▸ READING TEXT
======
Santi: Can you share an example of a time that, it could be any company that you work with, where you brought in a customer just because it was a great logo, or big cheque, or your investors were saying, “Oh, you should bring in more revenue.” Then you ended up firing that customer.
David: I think someone’s uniquely suited to answer that question on this panel.
April: Merrill Lynch Salesforce, would be the one that I would use. That was our first flagship customer, our first customer in the financial services space. We didn’t fire that customer though, but there was quite a bit a turnover on the account. I was very fortunate at that time, Tien, who is now the CEO of Zuora, he was my executive sponsor for a short period of time.
What we learned, and this was in 2007, in 2006, 2007, when I owned that relationship. What we really had to do to ensure that they were absolutely successful is really run it like a program. Every single week any person that had any sort of touch point including sales with this customer, I ran a call and we went through every single goal that we were trying to accomplish for that respective week.
We made sure that we were absolutely aligned on the message and the approach that we were going to take. Then following that, I had actually a call with the customer and ran through everything. There was a very methodical way of managing the relationship.
The other one maybe perhaps funny story, still kind of funny to me, but when we managed that relationship, there were a couple of escalations. You can expect that when you’re managing a customer who knows that they’re dramatically important to your ability to be successful as a company that they threaten to call.
I had already arranged with Parker Harris, as most of you know, he’s one of the founders of Salesforce, that if the customer called him, he was not to call them back. He was to call me first. Then we would decide what he would say, then he could call them back.
Having alignment across your entire organization in terms of how you’re going to manage these very critical customers to your business is really important.
Santi: That’s easier for larger organizations where you can fund the growth with capital coming from other places, but what do you do when you’re a small startup? Would you kill your company by saying no to a large customer who’s handing you a ton of cash?
Sarah: We were never good at that. We were yes people early on, to be honest with you, especially when clients had really crazy enhancement requests. We would go above and beyond to make it work early on.
Once we got to a certain point, we started to push back and set expectations around what we were capable of doing, but early on, we would do what it took to win the deal.
I’m not saying that’s necessarily the best thing to do, that’s just what we did.
David: I do think it’s important that you do everything you can to make your customers successful. That being said though, you want to make sure that you are not architecting yourself into a corner, or taking yourself off of your roadmap.
What’s really important, and we experienced this at Yammer, when you’re building for thousands of companies or millions of users, is you start building one offs, it slows down your cadence and your ability to innovate and iterate.
You have to start testing all those. All of those one offs, you have to test every time you come out with a new release. Now your burn goes up, because you have more QA people, your development cycles get longer, your pace of innovation gets longer, your roadmap extends for years now rather than months and quarters.
======
▸ GIVEN RECORDS
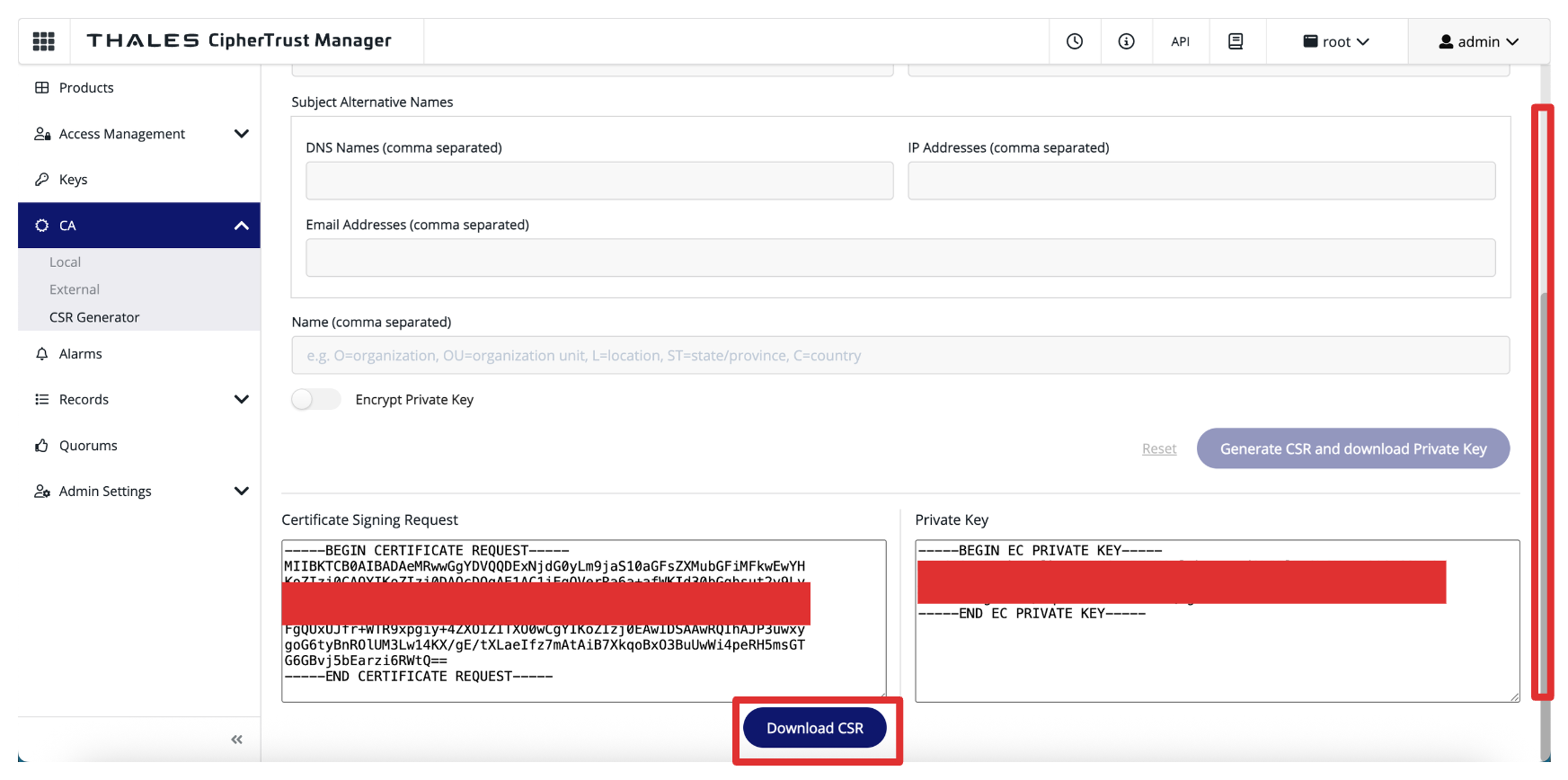Click the Reset link
The width and height of the screenshot is (1568, 780).
pos(1158,448)
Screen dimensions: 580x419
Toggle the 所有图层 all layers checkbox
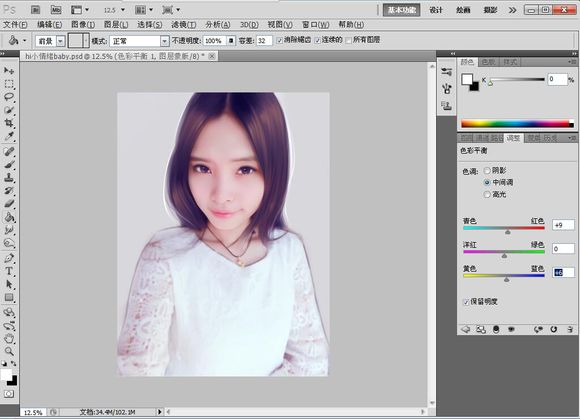point(348,40)
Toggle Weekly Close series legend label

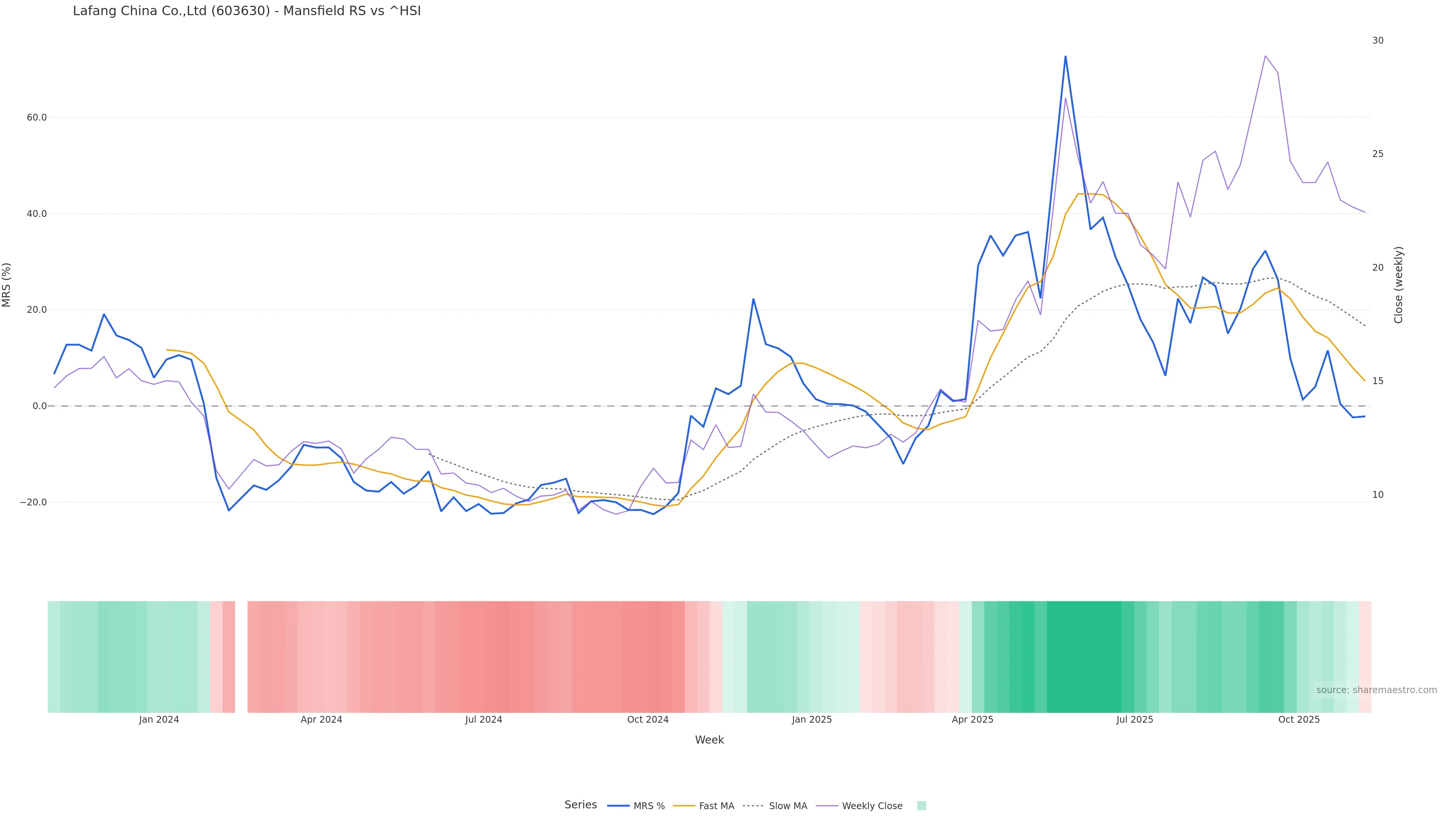coord(872,806)
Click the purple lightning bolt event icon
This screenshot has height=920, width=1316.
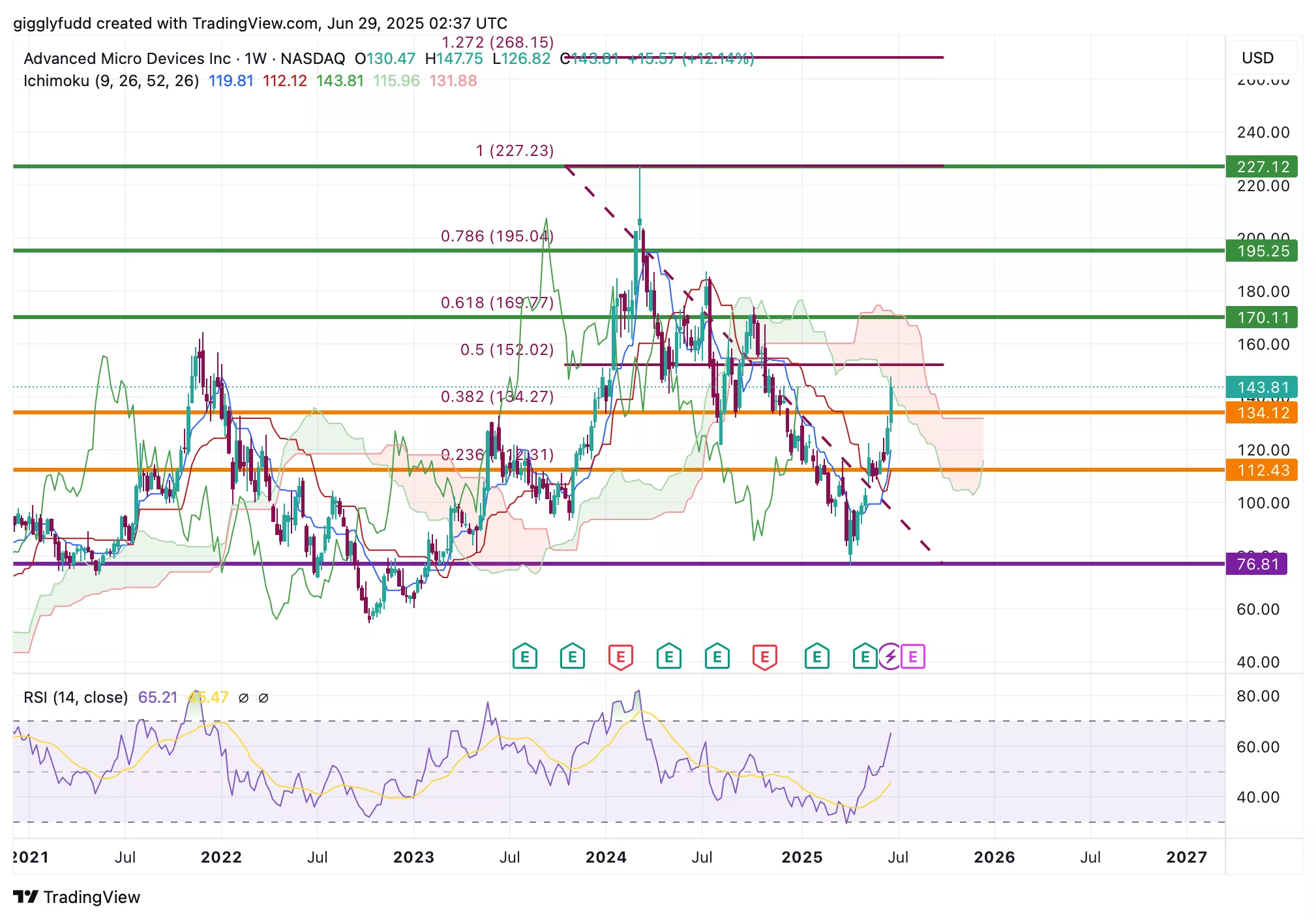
======
▸ WHAT THIS EXERCISE ASKS
1 - According to the panel transcript, how often did April run a call with everyone who had a touch point with the customer?
2 - Revise the panel transcript from "Santi: Can you" up to and including "firing that customer.", replacing "customer" with "client".

▸ ANSWERS FOR THE TASKS
1 - Every single week.

2 -
Santi: Can you share an example of a time that, it could be any company that you work with, where you brought in a client just because it was a great logo, or big cheque, or your investors were saying, “Oh, you should bring in more revenue.” Then you ended up firing that client.